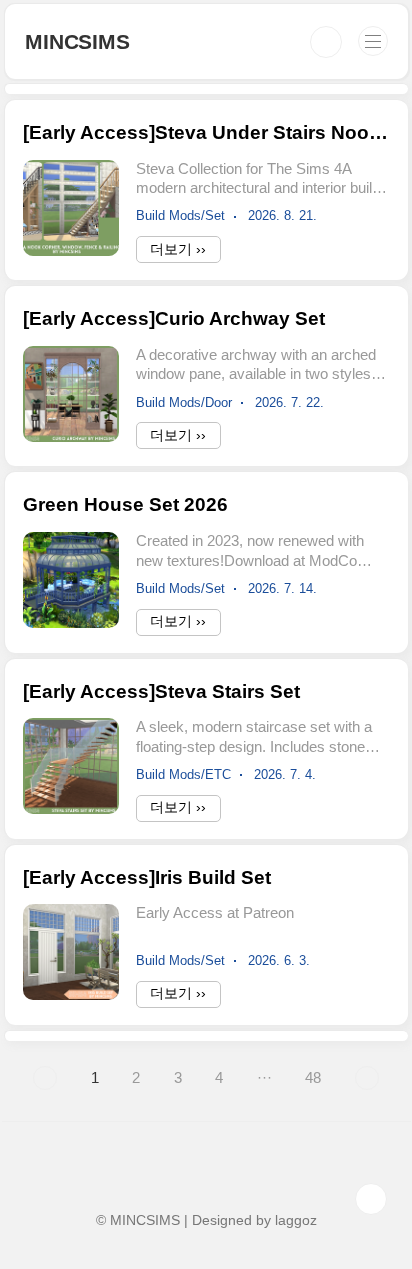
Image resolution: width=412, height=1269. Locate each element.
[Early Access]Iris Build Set (147, 877)
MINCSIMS (77, 41)
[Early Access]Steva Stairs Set (161, 691)
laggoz (296, 1220)
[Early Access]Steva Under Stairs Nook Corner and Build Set (206, 132)
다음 (367, 1078)
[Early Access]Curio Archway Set (174, 318)
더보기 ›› (178, 249)
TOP (371, 1199)
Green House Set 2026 (125, 504)
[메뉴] (373, 41)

> _Requirement_: Set down the lines from the one with "[Early Access]Iris Build Set (147, 877)" through the end of the data above. Keep each exactly as written and add no other line.

> _Solution to the exercise_:
[Early Access]Iris Build Set (147, 877)
MINCSIMS (77, 41)
[Early Access]Steva Stairs Set (161, 691)
laggoz (296, 1220)
[Early Access]Steva Under Stairs Nook Corner and Build Set (206, 132)
다음 (367, 1078)
[Early Access]Curio Archway Set (174, 318)
더보기 ›› (178, 249)
TOP (371, 1199)
Green House Set 2026 (125, 504)
[메뉴] (373, 41)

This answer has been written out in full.